Thence tears flow forth; and amber distilling from the new-formed branches, hardens in the sun; which the clear river receives and sends to be worn by the Latian matrons.
Ovid, Metamorphoses
As it seeps from the trunks and branches of injured trees, resin — the tears of legend — traps insects and other small animals. If protected from air, the resin eventually turns into amber. The organisms within are suspended in amber, often preserved so well that they retain internal organs and even DNA.
Poinar, Voisin and Voisin (2007) report a fragment of egg shell preserved in Dominican amber. Although frogs, lizards and bird feathers have been described before, this is the first specimen of a vertebrate egg.

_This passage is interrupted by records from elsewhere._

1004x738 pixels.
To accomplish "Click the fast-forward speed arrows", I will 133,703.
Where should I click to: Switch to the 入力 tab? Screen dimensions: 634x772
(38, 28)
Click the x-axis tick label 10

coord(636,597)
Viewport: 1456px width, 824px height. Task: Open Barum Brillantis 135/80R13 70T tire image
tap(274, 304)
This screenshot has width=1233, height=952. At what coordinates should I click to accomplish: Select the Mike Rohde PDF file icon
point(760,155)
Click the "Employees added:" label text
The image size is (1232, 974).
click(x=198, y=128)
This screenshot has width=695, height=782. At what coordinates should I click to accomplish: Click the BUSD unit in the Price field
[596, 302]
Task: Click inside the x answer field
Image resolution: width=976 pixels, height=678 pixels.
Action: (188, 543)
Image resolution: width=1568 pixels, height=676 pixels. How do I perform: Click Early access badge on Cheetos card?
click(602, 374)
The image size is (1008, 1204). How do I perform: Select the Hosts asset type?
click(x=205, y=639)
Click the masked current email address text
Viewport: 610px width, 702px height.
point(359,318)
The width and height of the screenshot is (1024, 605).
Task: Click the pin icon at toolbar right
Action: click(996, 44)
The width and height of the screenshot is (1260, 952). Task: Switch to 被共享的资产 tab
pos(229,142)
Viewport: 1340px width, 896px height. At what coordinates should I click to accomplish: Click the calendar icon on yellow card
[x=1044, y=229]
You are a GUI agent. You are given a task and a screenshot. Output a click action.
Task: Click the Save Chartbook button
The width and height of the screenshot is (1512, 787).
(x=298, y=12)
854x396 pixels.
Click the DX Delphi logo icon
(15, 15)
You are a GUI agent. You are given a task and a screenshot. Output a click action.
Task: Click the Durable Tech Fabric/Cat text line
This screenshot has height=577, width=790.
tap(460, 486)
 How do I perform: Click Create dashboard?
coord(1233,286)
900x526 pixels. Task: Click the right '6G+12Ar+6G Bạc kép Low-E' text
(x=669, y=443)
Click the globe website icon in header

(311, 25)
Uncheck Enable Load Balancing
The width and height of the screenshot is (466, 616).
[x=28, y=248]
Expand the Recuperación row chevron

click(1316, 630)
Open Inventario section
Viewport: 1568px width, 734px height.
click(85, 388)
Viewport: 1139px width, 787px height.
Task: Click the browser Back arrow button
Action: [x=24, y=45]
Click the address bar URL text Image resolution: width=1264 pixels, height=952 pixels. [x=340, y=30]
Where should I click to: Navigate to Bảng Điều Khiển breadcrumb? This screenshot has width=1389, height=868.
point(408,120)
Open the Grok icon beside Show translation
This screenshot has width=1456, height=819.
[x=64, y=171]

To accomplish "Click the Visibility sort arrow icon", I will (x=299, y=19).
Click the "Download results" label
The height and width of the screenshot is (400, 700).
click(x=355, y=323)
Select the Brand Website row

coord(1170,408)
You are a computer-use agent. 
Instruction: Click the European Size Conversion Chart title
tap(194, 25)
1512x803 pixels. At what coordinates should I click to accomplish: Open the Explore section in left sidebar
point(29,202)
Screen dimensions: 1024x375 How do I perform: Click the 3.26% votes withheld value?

The tiny egg — less than a centimetre long — is thought to belong to a hummingbird. If so, then it also of importance as the earliest known hummingbird in the New World. The amber is of disputed age but is somewhere between 15 and 45 million years old, which makes the shell contemporaneous with hummingbird fossils in Europe but much older than those from the Americas.
Reference
Poinar jr, G., Voisin, C. & Voisin, J-F. (2007). Bird eggshell in Dominican amber. Palaeontology. Published online 4 Sept 2007. doi: 10.1111/j.1475-4983.2007.00713.x.